Work to be completed:
The number of lines containing the word "toolbar" is all you should give; count them in the records below.
BEGIN Supplied data
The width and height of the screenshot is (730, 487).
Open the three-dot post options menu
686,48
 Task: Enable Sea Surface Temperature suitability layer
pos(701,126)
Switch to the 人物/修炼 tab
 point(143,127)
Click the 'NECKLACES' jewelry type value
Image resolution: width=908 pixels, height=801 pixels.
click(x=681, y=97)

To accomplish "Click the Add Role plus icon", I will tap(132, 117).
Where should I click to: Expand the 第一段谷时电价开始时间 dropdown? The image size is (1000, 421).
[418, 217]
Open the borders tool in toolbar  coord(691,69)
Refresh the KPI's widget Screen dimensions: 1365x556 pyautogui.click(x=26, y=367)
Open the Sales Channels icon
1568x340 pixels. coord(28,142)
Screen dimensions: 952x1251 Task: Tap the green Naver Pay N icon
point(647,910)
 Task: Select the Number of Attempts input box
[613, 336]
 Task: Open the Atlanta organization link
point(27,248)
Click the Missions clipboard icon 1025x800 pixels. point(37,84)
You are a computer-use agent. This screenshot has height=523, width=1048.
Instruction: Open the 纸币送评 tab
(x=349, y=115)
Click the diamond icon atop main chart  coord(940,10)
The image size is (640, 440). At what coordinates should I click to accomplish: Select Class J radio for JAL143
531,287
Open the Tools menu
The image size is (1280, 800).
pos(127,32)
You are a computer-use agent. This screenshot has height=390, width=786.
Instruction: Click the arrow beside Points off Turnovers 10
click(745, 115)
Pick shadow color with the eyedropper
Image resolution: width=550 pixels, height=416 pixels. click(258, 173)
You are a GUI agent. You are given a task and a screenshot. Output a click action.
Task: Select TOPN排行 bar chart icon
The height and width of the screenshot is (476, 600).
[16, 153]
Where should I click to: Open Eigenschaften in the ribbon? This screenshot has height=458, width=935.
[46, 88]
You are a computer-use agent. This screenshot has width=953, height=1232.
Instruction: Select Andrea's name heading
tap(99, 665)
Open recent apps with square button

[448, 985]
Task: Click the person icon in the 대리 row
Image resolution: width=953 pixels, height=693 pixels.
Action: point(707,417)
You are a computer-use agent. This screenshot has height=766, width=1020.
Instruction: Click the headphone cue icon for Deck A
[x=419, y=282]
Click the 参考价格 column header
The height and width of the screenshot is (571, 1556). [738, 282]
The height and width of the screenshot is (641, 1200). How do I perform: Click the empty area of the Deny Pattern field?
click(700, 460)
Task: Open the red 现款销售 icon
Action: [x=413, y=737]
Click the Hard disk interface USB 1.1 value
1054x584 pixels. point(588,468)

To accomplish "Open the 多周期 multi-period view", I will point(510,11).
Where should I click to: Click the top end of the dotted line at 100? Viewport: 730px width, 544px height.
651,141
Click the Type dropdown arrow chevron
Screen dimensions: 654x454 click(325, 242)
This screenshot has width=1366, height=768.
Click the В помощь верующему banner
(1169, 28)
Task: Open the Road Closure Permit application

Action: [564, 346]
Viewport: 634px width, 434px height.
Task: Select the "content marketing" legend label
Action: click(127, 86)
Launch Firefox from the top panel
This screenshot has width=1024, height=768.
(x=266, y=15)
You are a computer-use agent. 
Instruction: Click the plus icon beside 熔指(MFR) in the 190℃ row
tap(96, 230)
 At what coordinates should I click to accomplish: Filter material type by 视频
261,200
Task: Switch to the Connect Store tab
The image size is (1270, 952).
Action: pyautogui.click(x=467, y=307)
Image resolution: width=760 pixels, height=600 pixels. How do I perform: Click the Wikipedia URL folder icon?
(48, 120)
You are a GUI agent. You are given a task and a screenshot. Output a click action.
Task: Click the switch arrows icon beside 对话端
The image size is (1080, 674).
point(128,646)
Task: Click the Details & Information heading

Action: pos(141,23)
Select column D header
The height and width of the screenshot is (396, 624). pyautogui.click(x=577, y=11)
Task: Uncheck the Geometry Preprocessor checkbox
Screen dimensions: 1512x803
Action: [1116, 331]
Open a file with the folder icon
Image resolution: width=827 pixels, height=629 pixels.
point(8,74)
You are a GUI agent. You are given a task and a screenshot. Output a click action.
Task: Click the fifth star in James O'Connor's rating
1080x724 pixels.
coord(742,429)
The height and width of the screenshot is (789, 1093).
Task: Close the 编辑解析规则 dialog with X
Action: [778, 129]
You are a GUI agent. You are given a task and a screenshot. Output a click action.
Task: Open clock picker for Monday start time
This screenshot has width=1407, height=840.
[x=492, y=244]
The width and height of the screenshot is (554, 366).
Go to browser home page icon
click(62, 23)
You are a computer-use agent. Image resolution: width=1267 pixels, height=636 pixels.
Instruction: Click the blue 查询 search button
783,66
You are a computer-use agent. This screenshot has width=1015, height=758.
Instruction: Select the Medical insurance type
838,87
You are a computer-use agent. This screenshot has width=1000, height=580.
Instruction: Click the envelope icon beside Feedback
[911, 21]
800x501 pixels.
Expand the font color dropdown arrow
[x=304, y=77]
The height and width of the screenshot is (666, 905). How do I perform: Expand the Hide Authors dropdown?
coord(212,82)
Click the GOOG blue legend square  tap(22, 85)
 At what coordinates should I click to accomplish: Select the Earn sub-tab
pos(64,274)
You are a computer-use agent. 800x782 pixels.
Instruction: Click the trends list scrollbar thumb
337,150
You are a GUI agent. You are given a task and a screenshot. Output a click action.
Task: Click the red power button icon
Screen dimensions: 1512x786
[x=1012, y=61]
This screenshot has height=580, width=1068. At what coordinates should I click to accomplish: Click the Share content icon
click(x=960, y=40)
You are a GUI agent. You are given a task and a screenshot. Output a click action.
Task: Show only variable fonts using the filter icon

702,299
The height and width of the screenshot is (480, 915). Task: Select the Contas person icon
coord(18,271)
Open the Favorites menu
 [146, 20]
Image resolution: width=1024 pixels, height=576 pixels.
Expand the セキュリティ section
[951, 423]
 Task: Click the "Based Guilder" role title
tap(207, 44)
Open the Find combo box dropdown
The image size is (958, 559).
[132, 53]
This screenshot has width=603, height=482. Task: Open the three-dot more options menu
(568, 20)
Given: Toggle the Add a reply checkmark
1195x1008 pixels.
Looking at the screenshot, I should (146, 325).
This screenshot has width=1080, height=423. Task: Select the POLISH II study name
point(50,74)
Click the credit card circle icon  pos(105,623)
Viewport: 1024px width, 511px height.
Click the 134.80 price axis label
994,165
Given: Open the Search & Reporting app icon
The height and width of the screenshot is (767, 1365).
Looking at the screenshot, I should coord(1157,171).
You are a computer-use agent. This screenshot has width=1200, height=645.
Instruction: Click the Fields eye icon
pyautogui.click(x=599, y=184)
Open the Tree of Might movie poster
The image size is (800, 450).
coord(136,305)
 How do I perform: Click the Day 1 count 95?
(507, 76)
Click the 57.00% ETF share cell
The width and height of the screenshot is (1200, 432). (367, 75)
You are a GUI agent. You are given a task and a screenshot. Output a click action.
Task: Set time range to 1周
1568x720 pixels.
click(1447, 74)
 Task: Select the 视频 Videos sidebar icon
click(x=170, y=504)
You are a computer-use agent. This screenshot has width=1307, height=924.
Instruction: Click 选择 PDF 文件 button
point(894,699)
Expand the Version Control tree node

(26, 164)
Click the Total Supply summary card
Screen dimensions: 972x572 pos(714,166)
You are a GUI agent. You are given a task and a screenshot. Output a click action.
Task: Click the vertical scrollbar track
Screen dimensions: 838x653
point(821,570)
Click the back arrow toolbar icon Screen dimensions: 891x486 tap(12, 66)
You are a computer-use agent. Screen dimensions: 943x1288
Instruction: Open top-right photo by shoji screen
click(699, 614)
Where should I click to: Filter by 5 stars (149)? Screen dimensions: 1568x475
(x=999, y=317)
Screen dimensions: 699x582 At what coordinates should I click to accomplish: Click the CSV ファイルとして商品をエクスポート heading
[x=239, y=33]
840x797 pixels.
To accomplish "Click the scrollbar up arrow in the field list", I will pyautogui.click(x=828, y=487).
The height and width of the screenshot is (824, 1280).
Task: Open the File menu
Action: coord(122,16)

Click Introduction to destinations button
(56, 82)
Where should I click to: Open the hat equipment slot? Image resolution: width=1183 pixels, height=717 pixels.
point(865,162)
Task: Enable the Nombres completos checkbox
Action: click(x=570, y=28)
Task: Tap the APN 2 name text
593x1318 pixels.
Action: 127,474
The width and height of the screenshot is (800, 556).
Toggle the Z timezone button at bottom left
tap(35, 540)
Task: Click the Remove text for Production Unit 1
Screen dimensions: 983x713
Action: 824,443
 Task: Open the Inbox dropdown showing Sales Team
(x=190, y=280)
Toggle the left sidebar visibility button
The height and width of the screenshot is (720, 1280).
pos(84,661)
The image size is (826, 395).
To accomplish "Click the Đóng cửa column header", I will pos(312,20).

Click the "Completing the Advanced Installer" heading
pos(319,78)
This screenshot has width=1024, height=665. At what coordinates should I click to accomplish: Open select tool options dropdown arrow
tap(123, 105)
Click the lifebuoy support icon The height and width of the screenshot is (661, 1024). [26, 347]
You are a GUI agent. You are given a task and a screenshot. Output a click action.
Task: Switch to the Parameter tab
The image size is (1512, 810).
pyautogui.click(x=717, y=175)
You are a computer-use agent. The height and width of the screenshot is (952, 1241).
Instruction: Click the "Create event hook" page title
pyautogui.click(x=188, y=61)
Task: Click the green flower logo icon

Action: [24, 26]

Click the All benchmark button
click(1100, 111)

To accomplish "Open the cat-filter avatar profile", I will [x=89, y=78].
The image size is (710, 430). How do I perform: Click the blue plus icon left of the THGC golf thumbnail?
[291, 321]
END Supplied data
Reply to the task:
2